Volunteer Point is a headland on the east coast of East Falkland, in the Falkland Islands, north-northeast of Stanley, and east of Johnson's Harbour and Berkeley Sound. It lies at the end of a narrow peninsula, which protects Volunteer Lagoon. It received its name in 1815, when the sealing ship Volunteer left a boat's crew there to collect seal skins while it went in search of opportunities elsewhere. Four years later, on 13 February 1820, the French research vessel L'Uranie struck a submerged rock just off the point but stayed afloat long enough to be beached in Berkeley Sound. All on board survived, including the Captain's wife, Rose de Freycinet, who recorded the incident in her diary.

Volunteer Shanty, a well maintained outhouse that was used by trekkers until a few years ago, is situated at the landward end of the point.

Strategic value in Falklands War
Volunteer Point is one of the easternmost points of the islands, but Cape Pembroke is the furthest east. During the Falklands War, Argentine commanders considered it a potential British landing point because it was far from continental Argentine airbases (e.g. Rio Grande, Comodoro Rivadavia), and those at Pebble Island and as a strategic foothold for any British force wishing to retake Stanley. However, in the event, the British landings took place on San Carlos Water in the west of East Falkland, on Falkland Sound.

__INSTRUCTIONS__
A. From the passage on Volunteer Point, output the wording from "Volunteer Point is a" up to and including "in her diary." without any change.
B. Give the records from the line with "Click the verify" up to and including the line with "Open the Arsenal" as a JSON list of strings, one string per line, with blank lines omitted.
The passage about Volunteer Point and the records that follow it come from unrelated sources.

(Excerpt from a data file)
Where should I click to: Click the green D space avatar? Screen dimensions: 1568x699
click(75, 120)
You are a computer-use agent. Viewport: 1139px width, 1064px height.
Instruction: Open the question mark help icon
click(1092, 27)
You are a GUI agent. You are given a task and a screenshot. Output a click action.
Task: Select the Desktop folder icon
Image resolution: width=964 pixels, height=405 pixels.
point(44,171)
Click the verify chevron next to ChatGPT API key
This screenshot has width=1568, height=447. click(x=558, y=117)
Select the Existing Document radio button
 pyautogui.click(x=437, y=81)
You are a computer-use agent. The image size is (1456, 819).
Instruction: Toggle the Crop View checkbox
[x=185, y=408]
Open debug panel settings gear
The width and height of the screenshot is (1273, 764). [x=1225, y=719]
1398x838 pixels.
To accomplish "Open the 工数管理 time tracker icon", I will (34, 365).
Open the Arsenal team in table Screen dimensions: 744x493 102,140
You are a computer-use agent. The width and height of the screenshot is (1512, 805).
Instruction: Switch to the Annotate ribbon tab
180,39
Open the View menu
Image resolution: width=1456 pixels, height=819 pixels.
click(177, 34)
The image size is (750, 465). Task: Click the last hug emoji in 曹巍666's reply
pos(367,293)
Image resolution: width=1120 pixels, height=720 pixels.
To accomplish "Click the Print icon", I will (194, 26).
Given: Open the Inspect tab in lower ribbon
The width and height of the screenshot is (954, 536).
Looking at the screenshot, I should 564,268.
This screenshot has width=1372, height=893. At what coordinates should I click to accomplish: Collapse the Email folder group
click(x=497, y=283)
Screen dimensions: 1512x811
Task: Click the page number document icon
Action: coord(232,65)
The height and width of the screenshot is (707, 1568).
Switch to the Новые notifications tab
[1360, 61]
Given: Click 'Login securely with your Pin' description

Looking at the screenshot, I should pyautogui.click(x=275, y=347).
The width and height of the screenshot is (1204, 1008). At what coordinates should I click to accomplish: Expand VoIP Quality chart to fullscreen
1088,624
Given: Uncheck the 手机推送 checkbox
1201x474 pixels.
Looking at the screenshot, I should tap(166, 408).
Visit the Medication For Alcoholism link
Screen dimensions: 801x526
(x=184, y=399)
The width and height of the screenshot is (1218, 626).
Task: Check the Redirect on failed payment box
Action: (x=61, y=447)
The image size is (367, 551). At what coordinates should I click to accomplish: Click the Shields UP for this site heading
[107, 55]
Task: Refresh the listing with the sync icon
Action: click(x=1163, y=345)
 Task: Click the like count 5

__RESPONSES TO THE EXERCISE__
A.
Volunteer Point is a headland on the east coast of East Falkland, in the Falkland Islands, north-northeast of Stanley, and east of Johnson's Harbour and Berkeley Sound. It lies at the end of a narrow peninsula, which protects Volunteer Lagoon. It received its name in 1815, when the sealing ship Volunteer left a boat's crew there to collect seal skins while it went in search of opportunities elsewhere. Four years later, on 13 February 1820, the French research vessel L'Uranie struck a submerged rock just off the point but stayed afloat long enough to be beached in Berkeley Sound. All on board survived, including the Captain's wife, Rose de Freycinet, who recorded the incident in her diary.

B.
[
  "Click the verify chevron next to ChatGPT API key",
  "This screenshot has width=1568, height=447. click(x=558, y=117)",
  "Select the Existing Document radio button",
  " pyautogui.click(x=437, y=81)",
  "You are a computer-use agent. The image size is (1456, 819).",
  "Instruction: Toggle the Crop View checkbox",
  "[x=185, y=408]",
  "Open debug panel settings gear",
  "The width and height of the screenshot is (1273, 764). [x=1225, y=719]",
  "1398x838 pixels.",
  "To accomplish \"Open the 工数管理 time tracker icon\", I will (34, 365).",
  "Open the Arsenal team in table Screen dimensions: 744x493 102,140"
]